Pour ce qui est de la philosophie réformée, l’ambiguïté philosophique du concept de substance était insatisfaisante. À cet égard, la publication de la thèse de Pierre Marcel sur La philosophie chrétienne de Herman Dooyeweerd, et plus encore les textes de Dooyeweerd lui-même – Reformation and Scholasticism in philosophy et ses travaux A New Critique of Theoretical Thought – ont apporté, par la distinction des sphères modales et leur articulation téléologique, une grille d’analyse plus fine. Elle permet par exemple un éclairage fondamentalement pro-vie sur l’embryon, parfaitement en phase avec le psaume 139, loin des erreurs du dualisme grec forme/matière d’Aristote et son animation au quarantième jour.
La méthode philosophique de Dooyeweerd repose sur une approche très analytique consistant à distinguer, par l’appareil logique de la pensée théorique, les différents niveaux de complexité du réel, dans la tradition des systèmes de critique transcendantale. Cette approche n’épuise pas la riche diversité de la philosophie chrétienne réformée particulièrement dynamique depuis le début du XXe siècle. Il convient d’évoquer ici des philosophes comme Dirk H. T. Vollenhoven ou Hendrik G. Stoker et la complémentarité de leurs méthodes philosophiques.
La préoccupation d’un fondement chalcédonien à l’origine de la réflexion philosophique chez Vollenhoven structure fortement l’orientation de son système philosophique, depuis une origine, vers une finalité.
Stoker développe les assises d’une philosophie proprement chrétienne dans la lignée du génial Dooyeweerd, mais en considérant premièrement et directement les entités et créatures de la création.
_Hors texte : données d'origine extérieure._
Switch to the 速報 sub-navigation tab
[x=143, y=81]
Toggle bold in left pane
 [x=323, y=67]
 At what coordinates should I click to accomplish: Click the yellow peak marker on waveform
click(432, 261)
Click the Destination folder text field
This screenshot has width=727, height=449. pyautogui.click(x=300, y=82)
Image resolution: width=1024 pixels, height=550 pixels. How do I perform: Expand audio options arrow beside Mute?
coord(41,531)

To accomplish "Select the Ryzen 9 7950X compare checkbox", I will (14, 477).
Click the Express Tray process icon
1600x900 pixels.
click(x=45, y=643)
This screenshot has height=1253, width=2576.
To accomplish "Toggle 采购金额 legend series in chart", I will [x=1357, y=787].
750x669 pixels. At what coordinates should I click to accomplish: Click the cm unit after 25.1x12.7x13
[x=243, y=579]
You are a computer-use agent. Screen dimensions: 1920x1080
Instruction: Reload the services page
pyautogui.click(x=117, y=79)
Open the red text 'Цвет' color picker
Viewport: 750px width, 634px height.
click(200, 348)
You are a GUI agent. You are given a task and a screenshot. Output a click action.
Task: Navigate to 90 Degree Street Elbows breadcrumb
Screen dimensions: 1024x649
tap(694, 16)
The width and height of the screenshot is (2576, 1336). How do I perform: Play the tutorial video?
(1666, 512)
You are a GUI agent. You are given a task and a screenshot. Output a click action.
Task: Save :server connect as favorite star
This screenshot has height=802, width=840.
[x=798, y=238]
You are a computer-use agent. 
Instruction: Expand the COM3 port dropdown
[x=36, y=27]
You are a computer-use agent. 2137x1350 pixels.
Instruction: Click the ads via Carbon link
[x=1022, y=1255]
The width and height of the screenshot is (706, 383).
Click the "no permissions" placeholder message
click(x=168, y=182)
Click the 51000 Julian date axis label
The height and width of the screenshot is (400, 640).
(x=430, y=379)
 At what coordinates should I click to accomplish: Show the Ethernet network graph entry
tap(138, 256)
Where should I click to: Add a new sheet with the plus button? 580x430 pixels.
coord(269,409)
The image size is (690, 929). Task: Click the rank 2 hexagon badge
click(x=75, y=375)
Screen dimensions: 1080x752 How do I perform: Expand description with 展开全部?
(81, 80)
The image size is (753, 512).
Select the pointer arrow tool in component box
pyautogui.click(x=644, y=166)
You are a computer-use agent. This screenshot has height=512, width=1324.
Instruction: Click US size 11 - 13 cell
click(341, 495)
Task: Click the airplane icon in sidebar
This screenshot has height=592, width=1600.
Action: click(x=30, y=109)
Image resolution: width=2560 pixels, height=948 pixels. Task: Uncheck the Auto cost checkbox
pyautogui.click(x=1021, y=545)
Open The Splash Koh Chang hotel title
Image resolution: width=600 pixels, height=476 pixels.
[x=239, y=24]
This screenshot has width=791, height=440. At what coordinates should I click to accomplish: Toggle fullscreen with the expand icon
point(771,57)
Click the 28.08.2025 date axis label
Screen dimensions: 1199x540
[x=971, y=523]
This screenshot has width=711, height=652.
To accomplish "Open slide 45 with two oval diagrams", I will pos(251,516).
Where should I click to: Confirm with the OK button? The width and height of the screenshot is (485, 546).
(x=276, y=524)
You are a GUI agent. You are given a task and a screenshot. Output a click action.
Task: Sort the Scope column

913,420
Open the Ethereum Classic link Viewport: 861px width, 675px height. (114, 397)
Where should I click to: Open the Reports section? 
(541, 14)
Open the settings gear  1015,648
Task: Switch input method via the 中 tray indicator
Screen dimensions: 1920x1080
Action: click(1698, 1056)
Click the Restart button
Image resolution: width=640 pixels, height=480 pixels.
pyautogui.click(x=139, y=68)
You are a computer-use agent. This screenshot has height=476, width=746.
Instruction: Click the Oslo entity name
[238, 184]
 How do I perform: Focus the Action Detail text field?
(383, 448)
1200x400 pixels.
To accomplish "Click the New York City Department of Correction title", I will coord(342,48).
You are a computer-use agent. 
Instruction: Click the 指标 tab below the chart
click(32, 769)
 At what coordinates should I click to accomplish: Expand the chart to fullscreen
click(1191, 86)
Dans la pensée dooyeweerdienne la création n’est accessible qu’au travers du prisme d’un travail analytique profond, même si le sens de la création et son orientation vers Dieu apparait élégamment dans l’arrangement progressif et intégré des sphères modales.
Stoker a fait sa thèse de doctorat en philosophie sous la direction de Max Scheler. Il est à noter d’ailleurs que sa thèse de 1925 sur la Phénoménologie de la conscience fut un événement philosophique majeur salué en son temps par Max Scheler, Martin Heidegger et Herbert Spielberg. Stoker privilégiait donc une méthode phénoménologique, articulant très finement l’observation de la création aux structures des faits de conscience. Ces philosophies fournissent de puissants outils de travail.
Les travaux d’étude de Jean-Marc Berthoud dans son Histoire alliancielle, assumant une position aristotélico-thomiste, donnent un cadre de pensée solide pour aborder les questions de théologie politique à la lumière de la Bible et de la loi civile donnée à Moïse. Ces thèmes ont été magnifiquement étudiés par Althusius, bientôt traduit et publié en français. Les confessions de foi réformée ont dessiné le cadre d’une théologie du magistrat et de l’État (Confession de La Rochelle, article 39 ; Confession helvétique postérieure, chapitre 30 ; Confessio Belgica, article 36 ; Confession de Westminster, chapitre 23 ; Confession de Londres de 1689, chapitre 24).
L’effort de Jean-Marc Berthoud dans cette Ébauche et illustration d’une théologie des nations est stratégique, nécessaire, actuel et novateur. L’absence dans la plupart des dogmatiques d’un chapitre sur la théologie des nations est une omission très grave.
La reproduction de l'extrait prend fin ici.